(Collected data)
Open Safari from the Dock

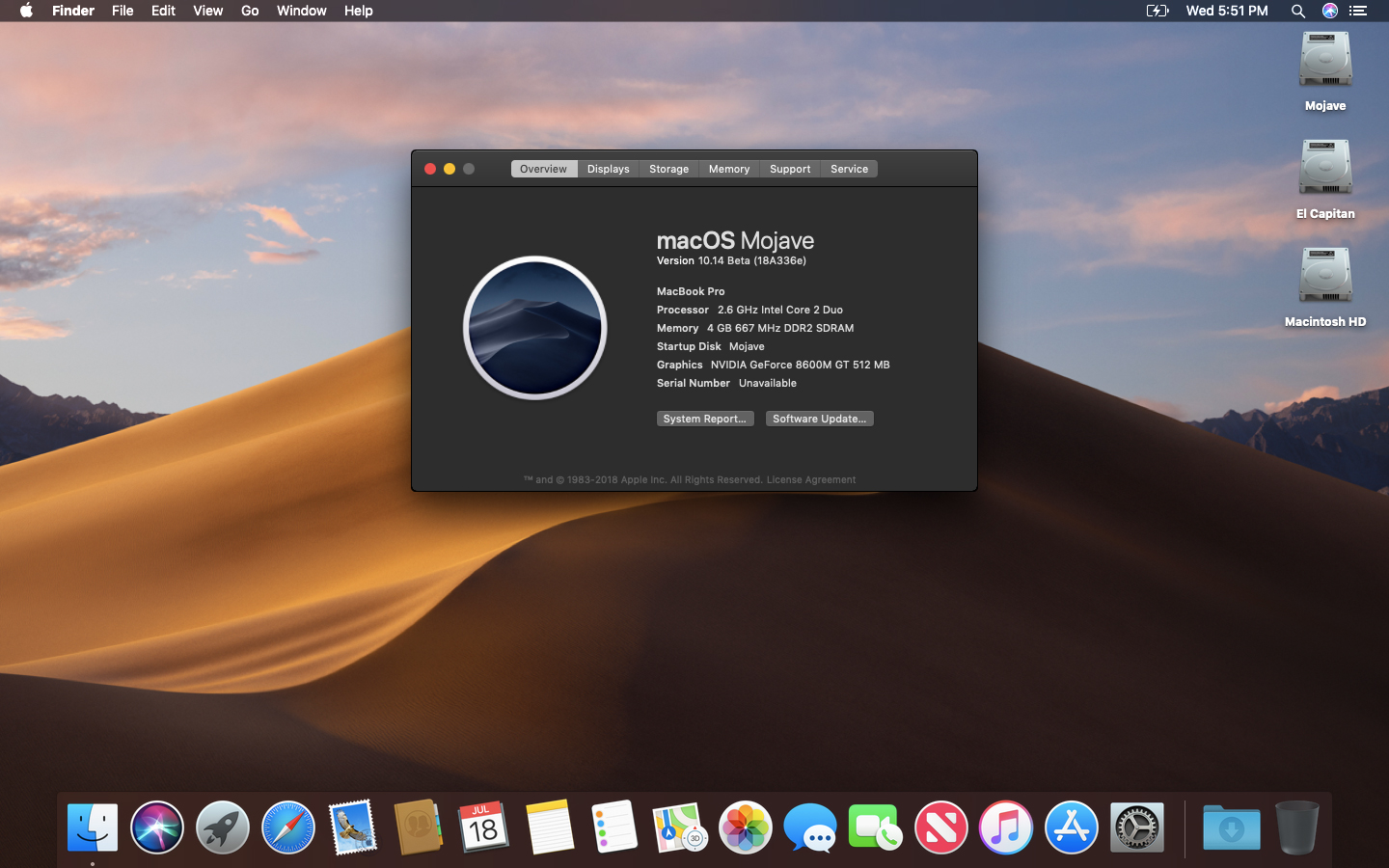[287, 827]
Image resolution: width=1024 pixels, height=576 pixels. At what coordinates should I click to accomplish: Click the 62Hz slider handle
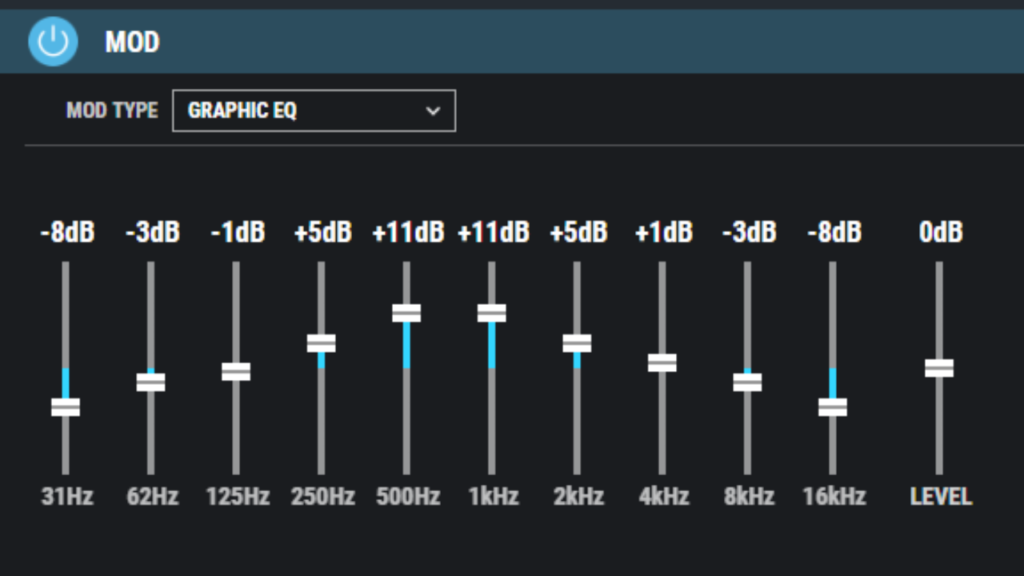click(x=151, y=382)
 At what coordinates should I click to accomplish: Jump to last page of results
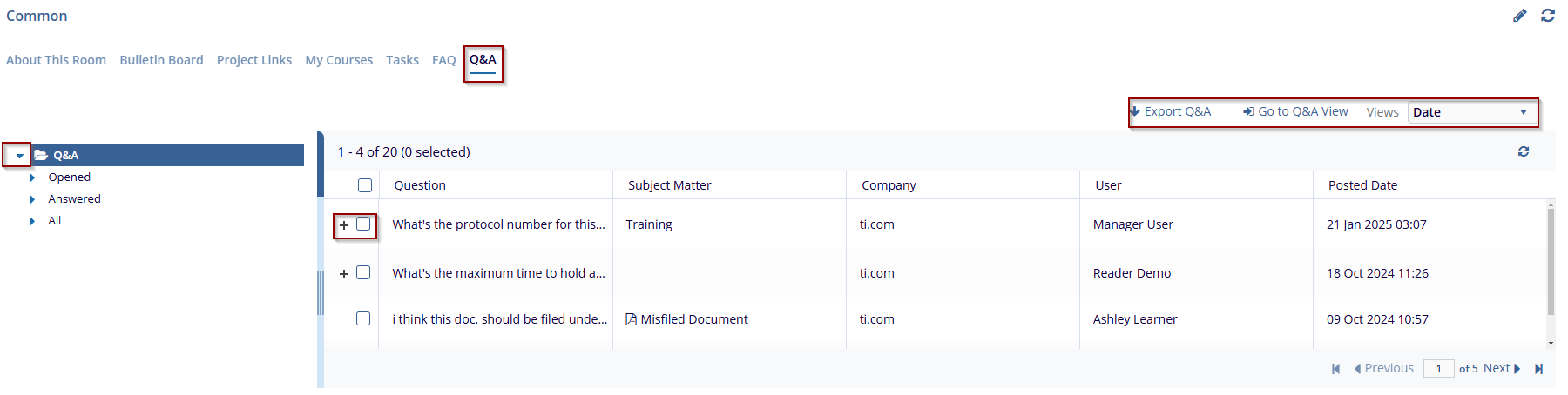coord(1539,369)
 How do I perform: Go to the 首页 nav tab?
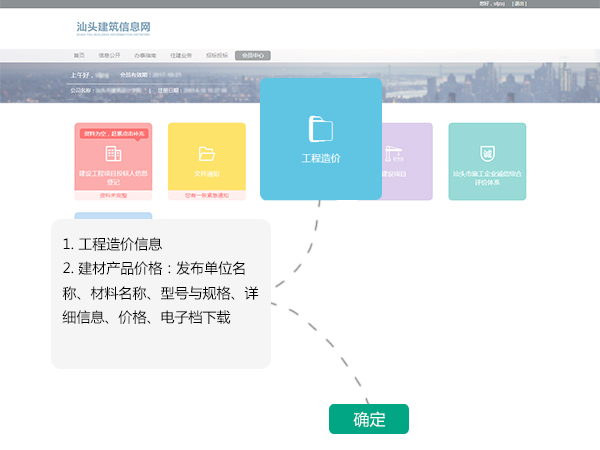tap(79, 56)
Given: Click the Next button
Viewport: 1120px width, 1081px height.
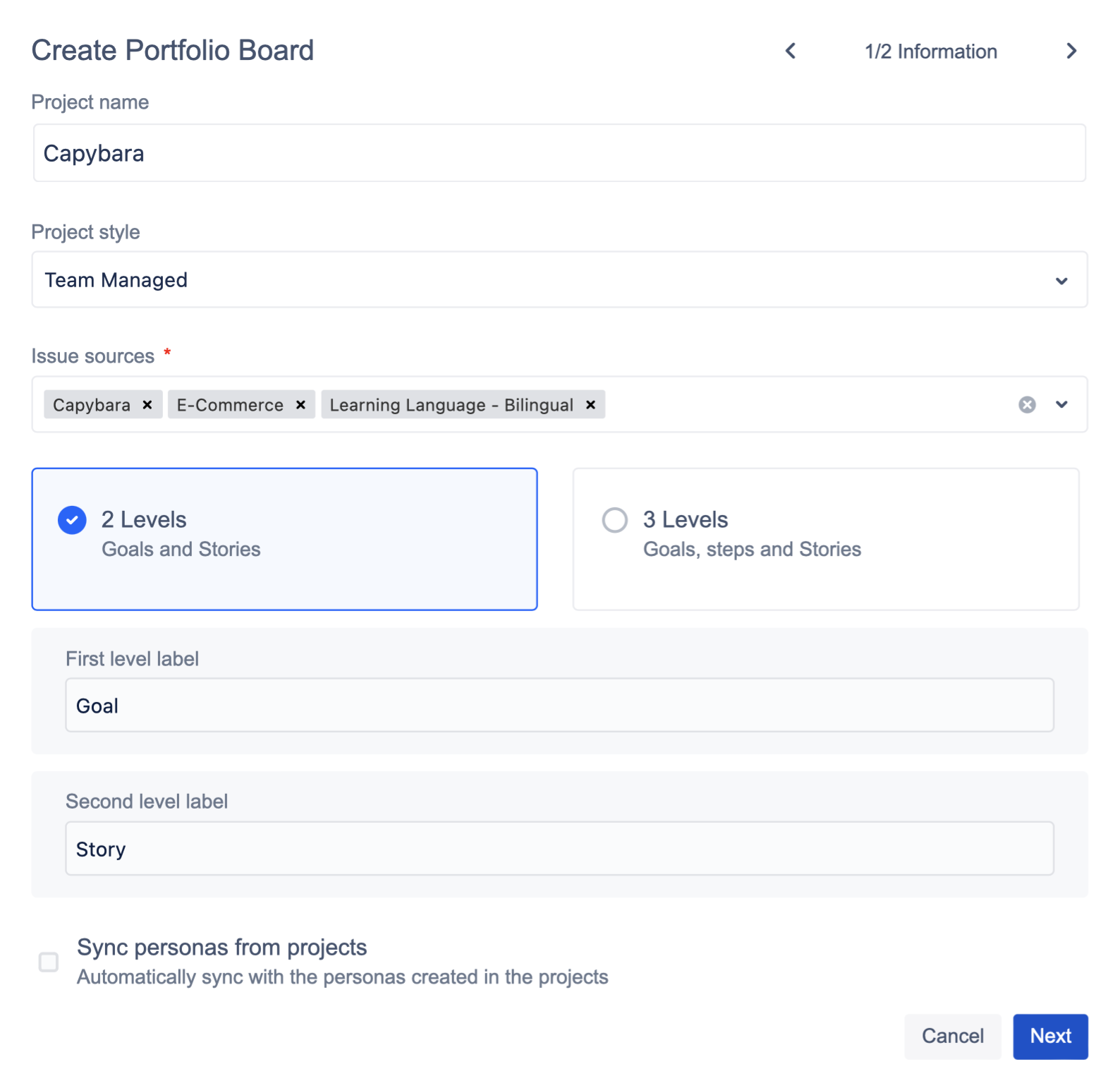Looking at the screenshot, I should (1050, 1036).
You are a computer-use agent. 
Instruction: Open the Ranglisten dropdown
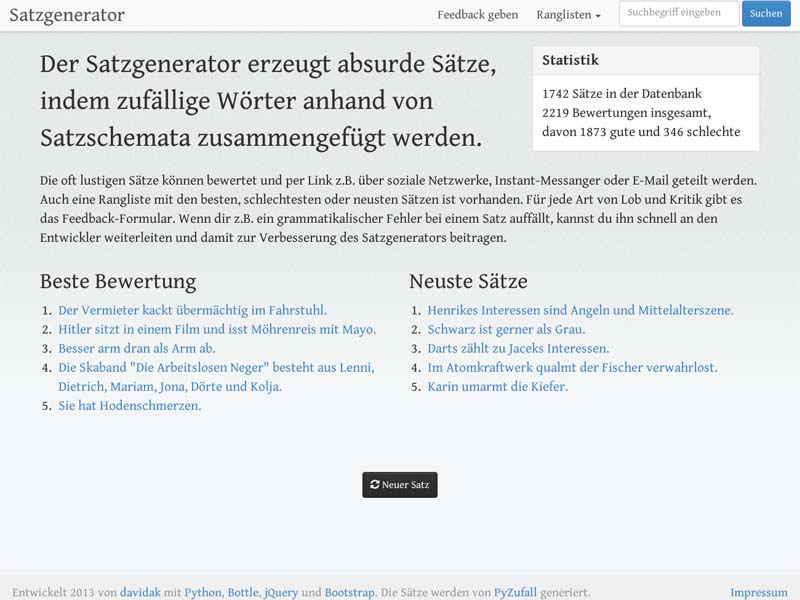563,14
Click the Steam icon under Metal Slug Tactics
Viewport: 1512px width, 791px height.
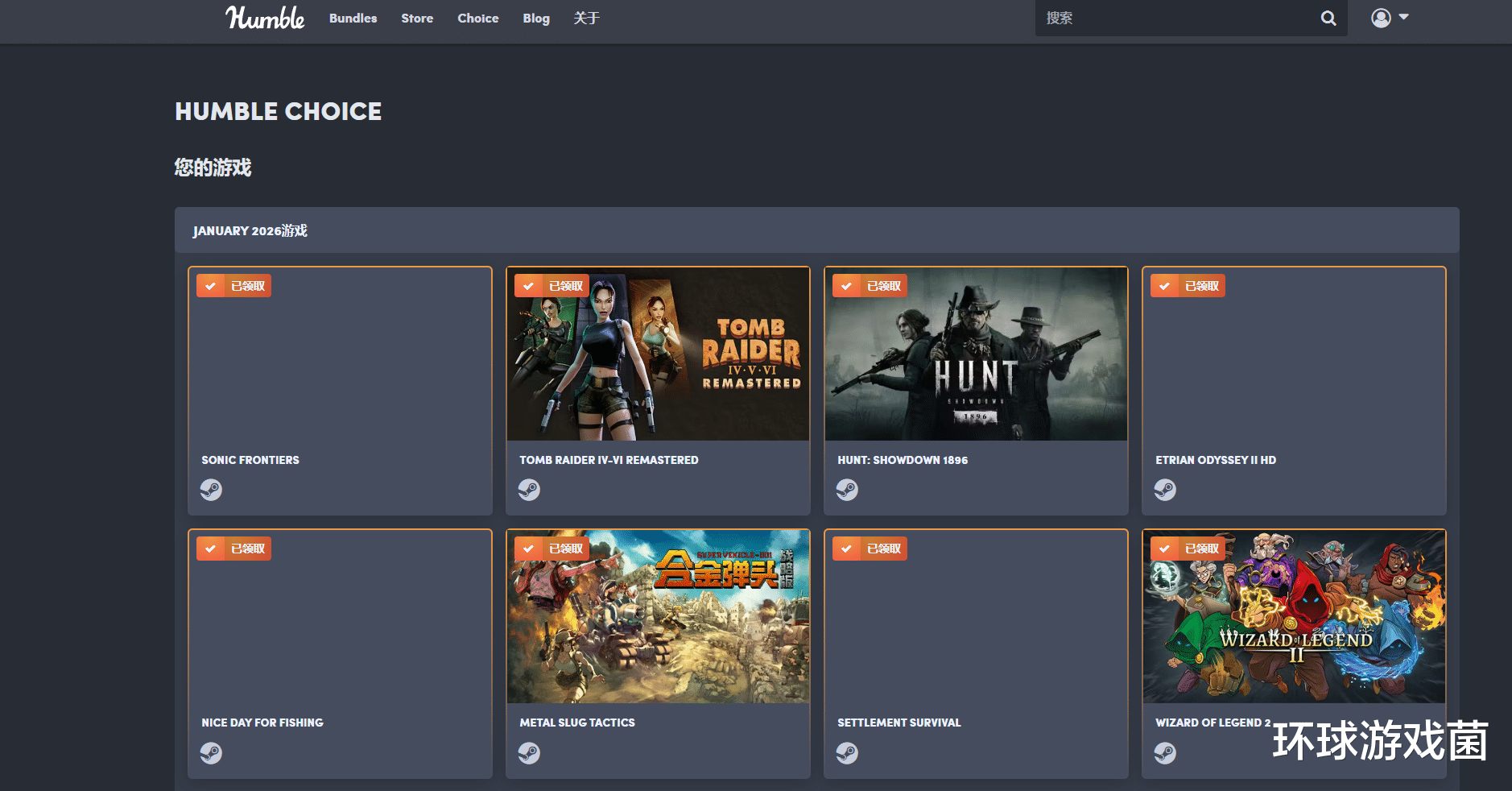[529, 753]
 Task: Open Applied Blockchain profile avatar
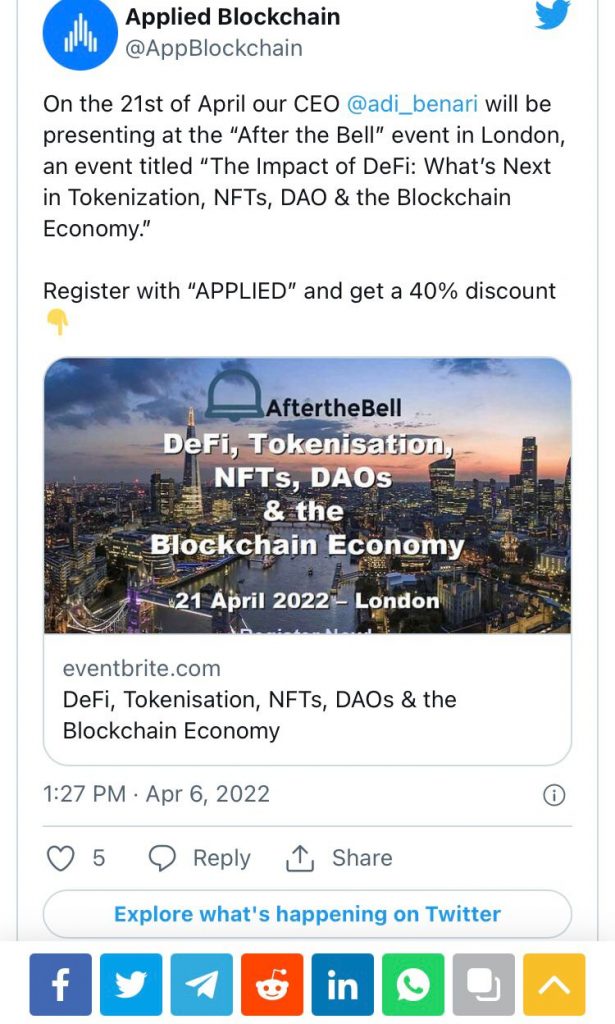pyautogui.click(x=81, y=33)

The task = Only one stretch of the entries above is needed: the lines from the one containing "Image resolution: width=1024" through the one containing "Given: Click the Next button". Copy it exactly, without the pictures.

Final answer =
Image resolution: width=1024 pixels, height=576 pixels. At what coordinates should I click to accomplish: Click the 62Hz slider handle
click(x=151, y=382)
 At what coordinates should I click to accomplish: Jump to last page of results
coord(1539,369)
 How do I perform: Go to the 首页 nav tab?
tap(79, 56)
Given: Click the Next button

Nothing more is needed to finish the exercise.